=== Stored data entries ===
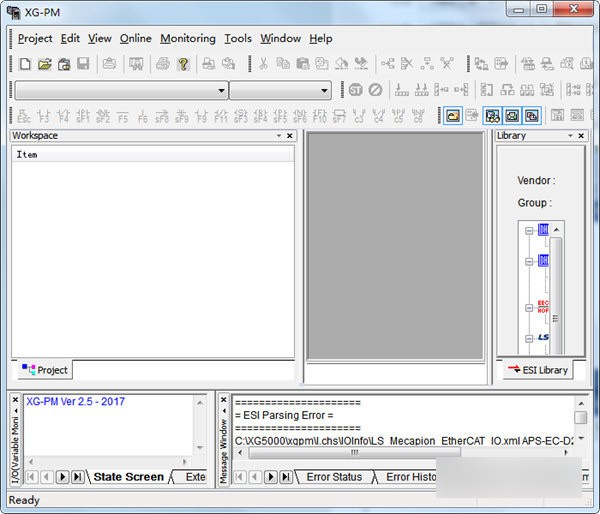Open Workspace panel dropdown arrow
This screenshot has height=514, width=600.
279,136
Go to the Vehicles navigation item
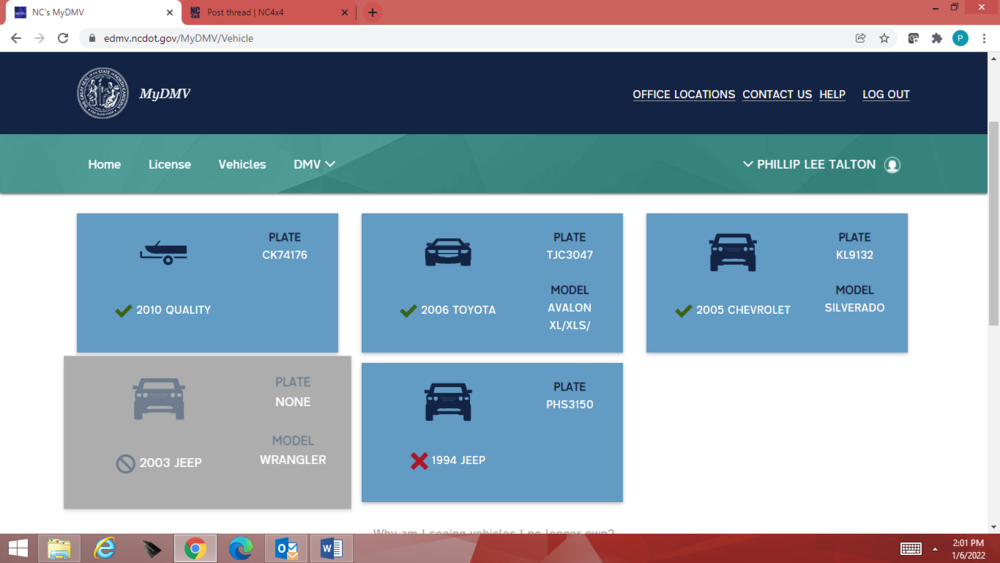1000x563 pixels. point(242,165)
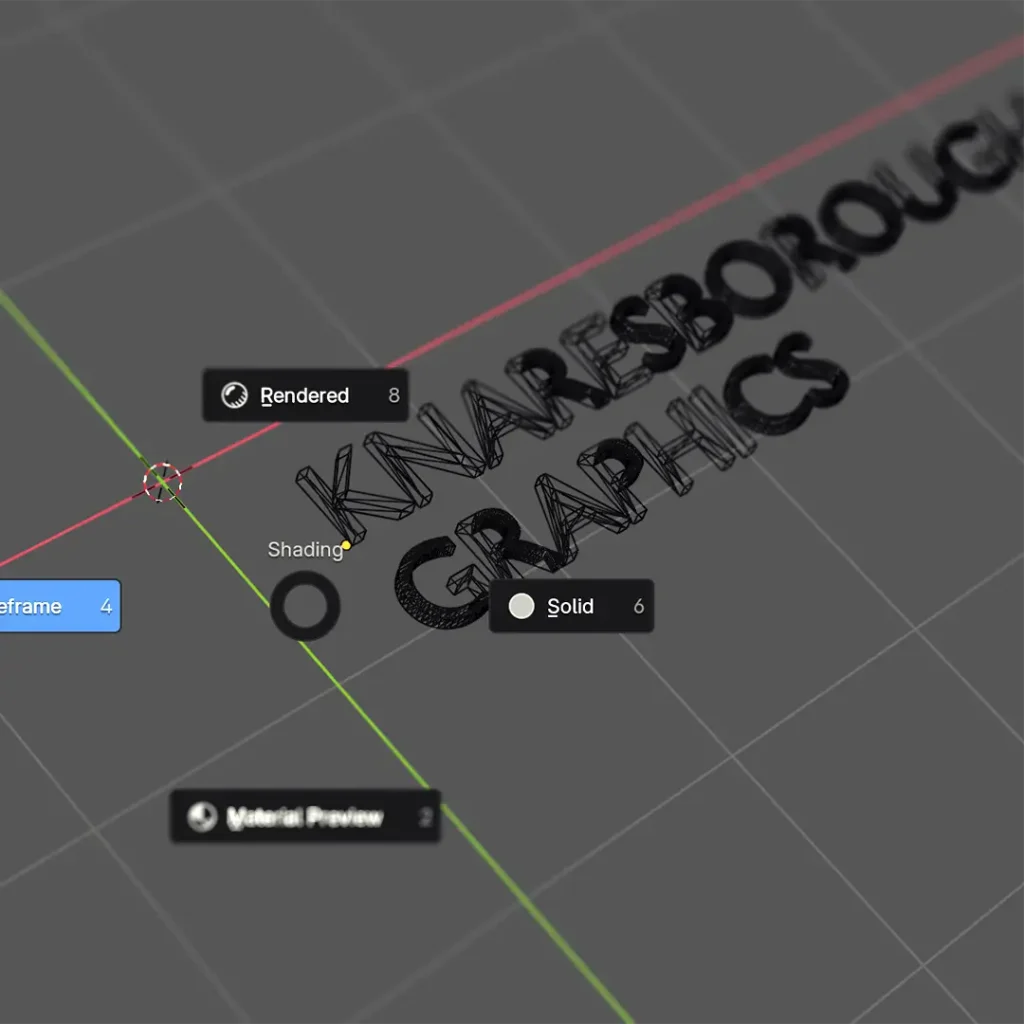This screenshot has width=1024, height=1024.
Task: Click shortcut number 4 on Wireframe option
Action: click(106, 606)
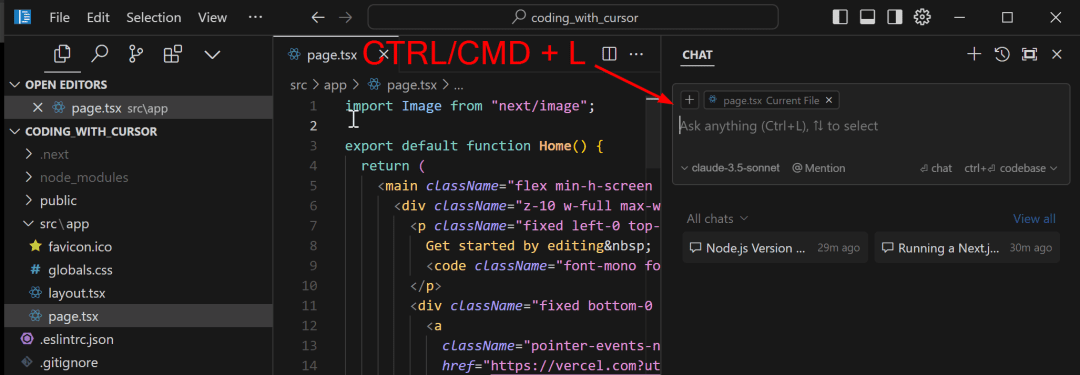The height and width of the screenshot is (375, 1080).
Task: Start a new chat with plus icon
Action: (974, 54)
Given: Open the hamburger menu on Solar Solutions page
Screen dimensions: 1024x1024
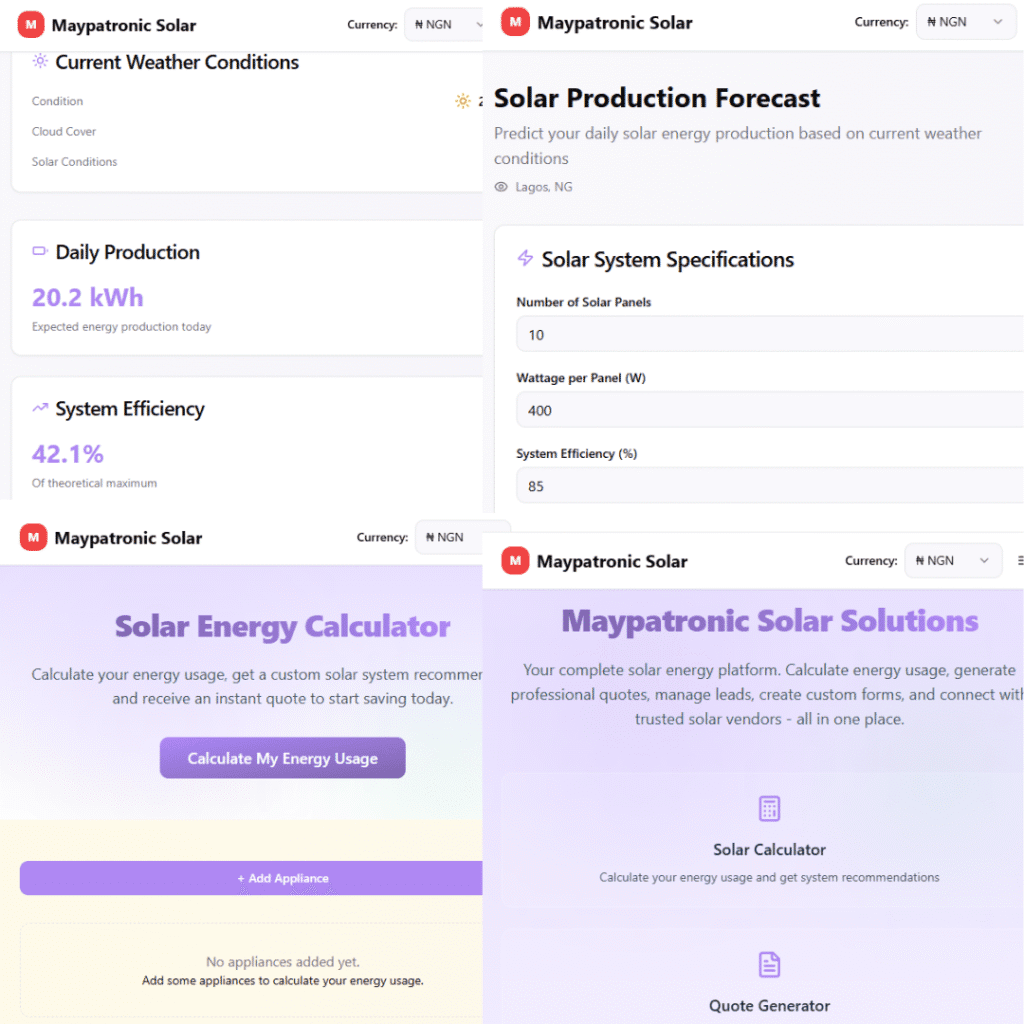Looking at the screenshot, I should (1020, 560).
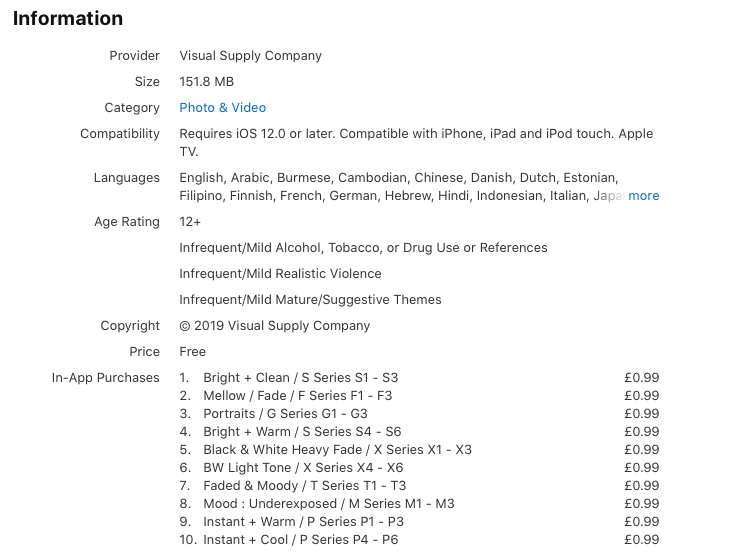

=== Task directions ===
Only exact duplicates of the lines from the one containing "Given: Open the" through the final line of the entries, both included, are needed, with pictures left out.

=== Written reply ===
Given: Open the hamburger menu on Solar Solutions page
Screen dimensions: 1024x1024
Looking at the screenshot, I should (1020, 560).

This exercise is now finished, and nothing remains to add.